Reproduce the listing from its first line through the line containing "(x=222, y=282)", inclusive, and leave the pictures out.
>>>
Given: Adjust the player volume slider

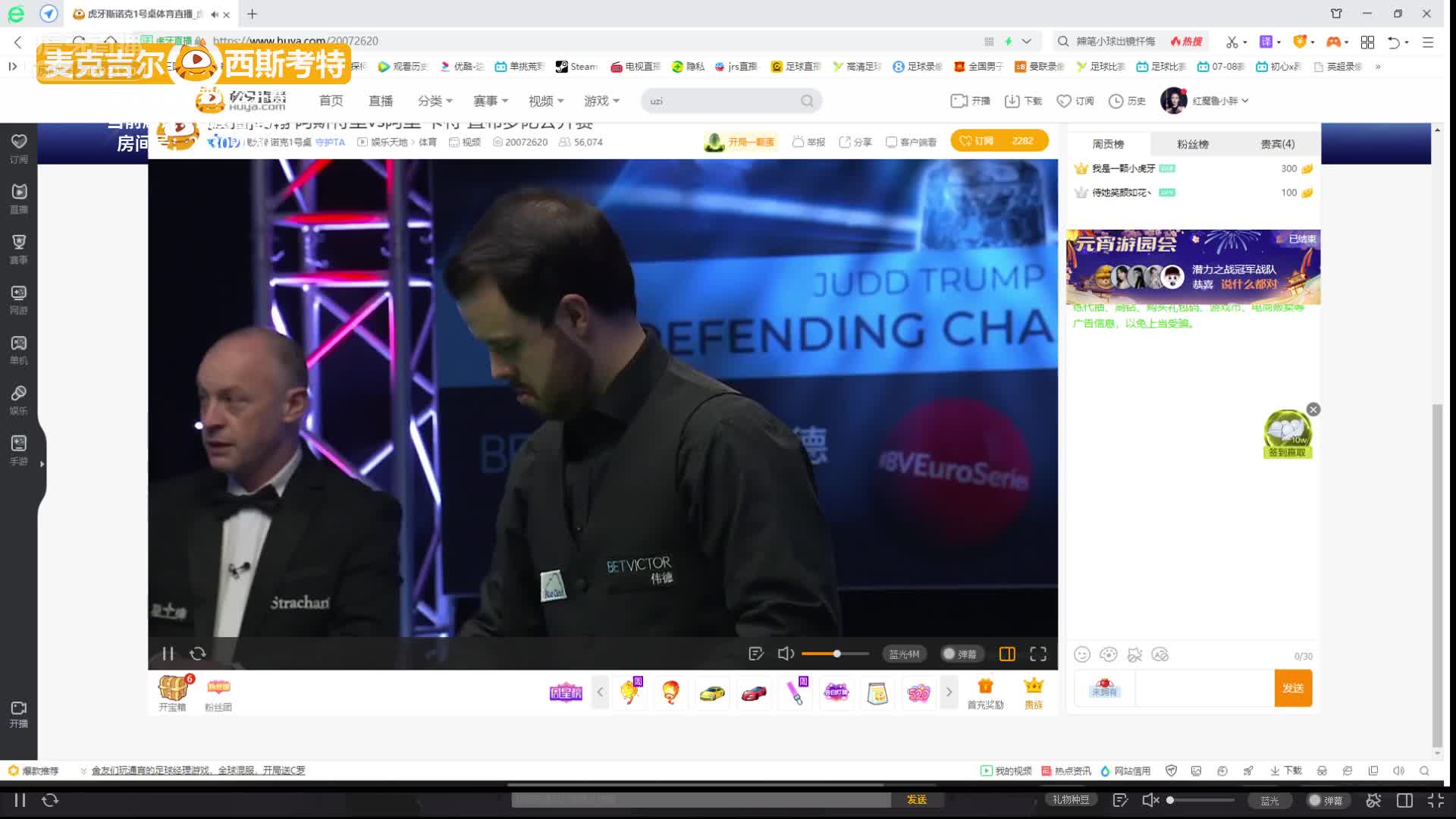Looking at the screenshot, I should point(836,654).
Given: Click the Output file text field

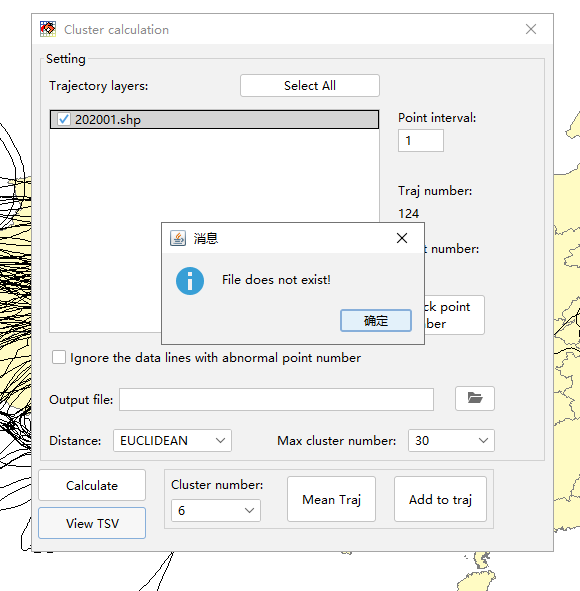Looking at the screenshot, I should tap(277, 400).
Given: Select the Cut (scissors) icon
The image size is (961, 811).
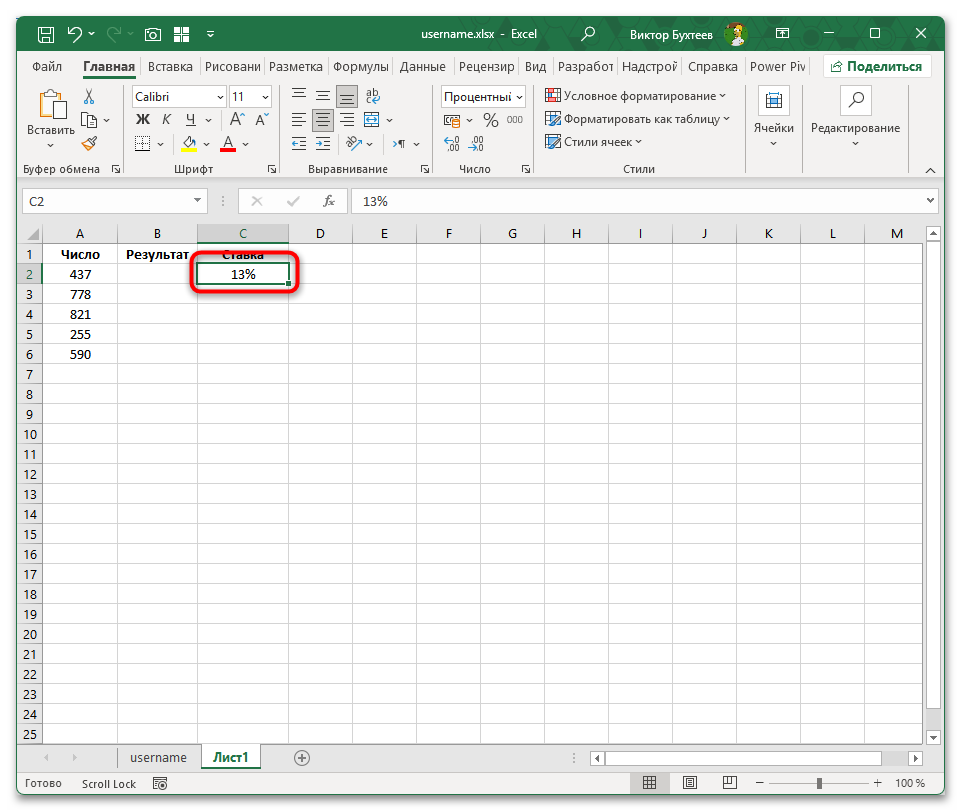Looking at the screenshot, I should point(89,96).
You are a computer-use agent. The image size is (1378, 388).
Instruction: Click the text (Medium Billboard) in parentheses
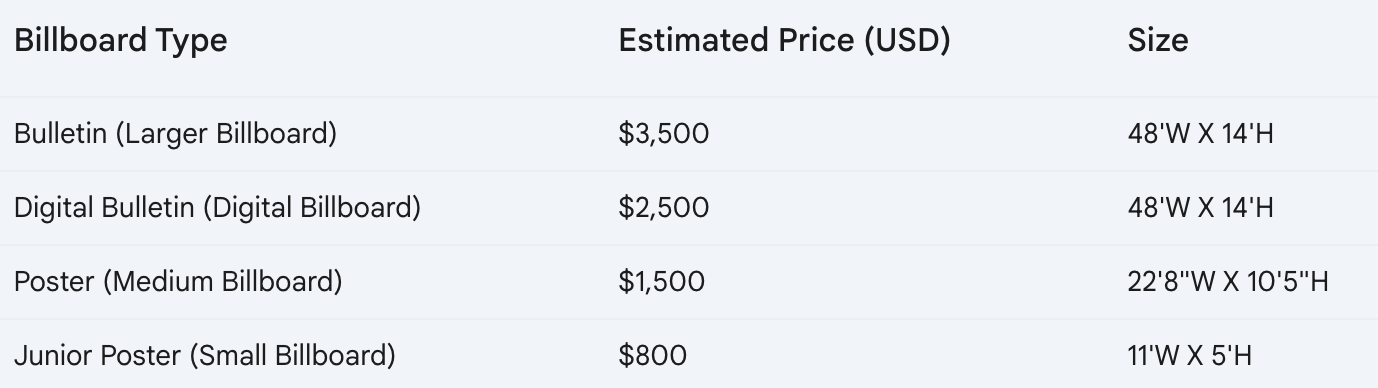(x=222, y=282)
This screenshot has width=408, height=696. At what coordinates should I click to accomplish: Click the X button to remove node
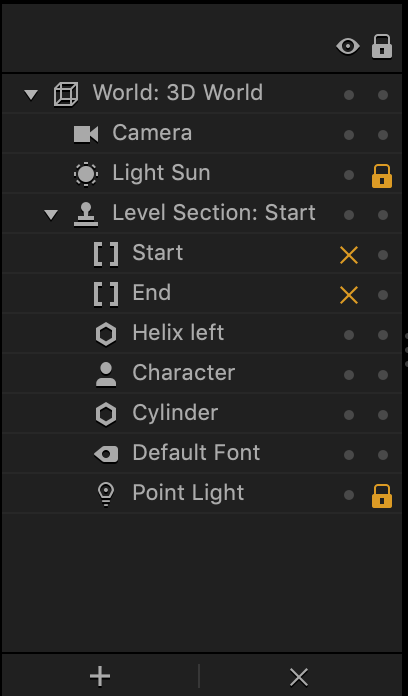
<<<
| THE ANSWER |
Given: Adjust the player volume slider

Looking at the screenshot, I should point(836,654).
Given: Click the Output file text field

Looking at the screenshot, I should tap(277, 400).
Given: Select the Cut (scissors) icon
The image size is (961, 811).
Looking at the screenshot, I should point(89,96).
You are a computer-use agent. The image size is (1378, 388).
Instruction: Click the text (Medium Billboard) in parentheses
(x=222, y=282)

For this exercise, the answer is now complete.